El 14 de marzo, el Comité Permanente de la Conferencia Episcopal de Chile llamó a “garantizar los tiempos necesarios para que las trabajadoras y trabajadores puedan participar en las celebraciones de Semana Santa, en particular, Viernes y Sábado Santo, favoreciendo un clima de recogimiento y descanso familiar”. Este llamado generó un debate sobre los feriados y su carácter irrenunciable. Dado esto, es un buen momento para revisar argumentos a favor y en contra.
En la tradición católica, Semana Santa es un período fundamental de la espiritualidad cristiana. Si bien la religiosidad ha disminuido, estas fechas se han arraigado en la sociedad y en la vida familiar. En ese sentido, su relevancia trasciende el origen religioso. Ya sea por convicción o por costumbre, se espera una pausa en la rutina laboral. En este contexto, ¿qué efecto tiene declarar feriado irrenunciable el Viernes Santo?
En la actualidad, muchas personas trabajan en relación de dependencia o por cuenta propia, por lo que suspender sus actividades durante estos días tiene efectos negativos en los ingresos, el empleo, la recaudación fiscal y el crecimiento. Así lo confirma la literatura especializada (véase, por ejemplo, Danchev and Genakos, 2015; Montero and Yang, 2022; Rosso and Wagner, 2022; Brüll, 2025).
En cuanto a los efectos positivos de un día adicional de descanso, también hay consenso: los días libres aumentan el bienestar individual, aunque este efecto es de corto plazo (World Wellbeing Panel, 2016). En síntesis, hay evidencia en ambas direcciones, por lo que el número de feriados debiera equilibrar estos pros y contras.
Pero la pregunta no se detiene ahí. El carácter irrenunciable implica que, con excepciones acotadas, las empresas deben cerrar completamente en esos días. Esto abre una interrogante: ¿por qué no permitir que empleadores y trabajadores negocien libremente si desean participar o no en las celebraciones de Semana Santa, permitiendo que las actividades continúen con quienes estén dispuestos a trabajar? En un mundo ideal, ese podría ser el caso. Sin embargo, las relaciones laborales distan de ese ideal, y las asimetrías de información o de poder de negociación justifican la intervención del Estado, limitando esa flexibilidad.
La irrenunciabilidad, entonces, surge como un mecanismo regulatorio que garantiza ciertos días de descanso obligatorio, evitando que las negociaciones se vean afectadas por asimetrías de condiciones y permitiendo que la coordinación reduzca los efectos de detener la actividad en esos días. Estos se observan en los llamados interferiados o días “sándwich”, cuando la actividad se reduce considerablemente.

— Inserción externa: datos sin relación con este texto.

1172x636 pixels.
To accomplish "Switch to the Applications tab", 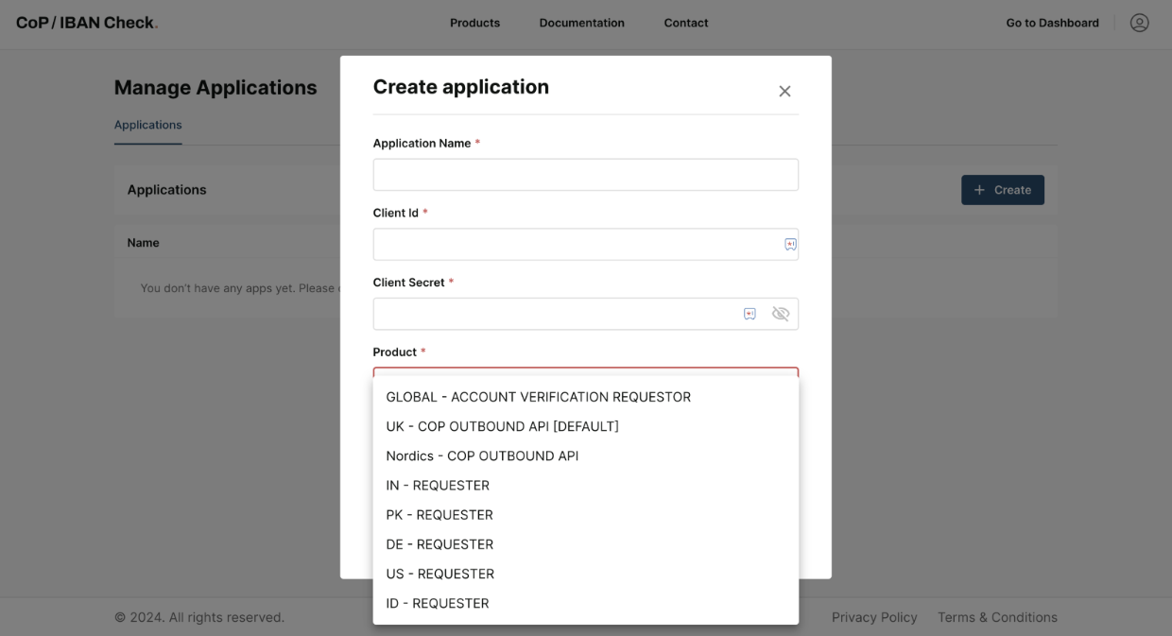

Un buen debate sobre el número de feriados es importante, así como sobre la relación entre feriados y vacaciones. Obviamente, se deben respetar los derechos adquiridos, pero también aplicar los principios de la regulación laboral. Además, como toda regulación, el rol del Estado se justifica cuando la descentralización falla.
Sin embargo, el llamado de los obispos introduce una dimensión distinta. Resguardar espacios de reflexión y encuentro, como el Viernes Santo, es muy valorado por una parte significativa de la población, incluso no católica, que ve en este día una oportunidad de abstraerse del tráfago diario para reflexionar y meditar. En un contexto de acelerado desarrollo, también es necesario valorar aquello que nos hace auténticamente humanos, como la búsqueda de la trascendencia, lo que no puede quedar fuera del debate.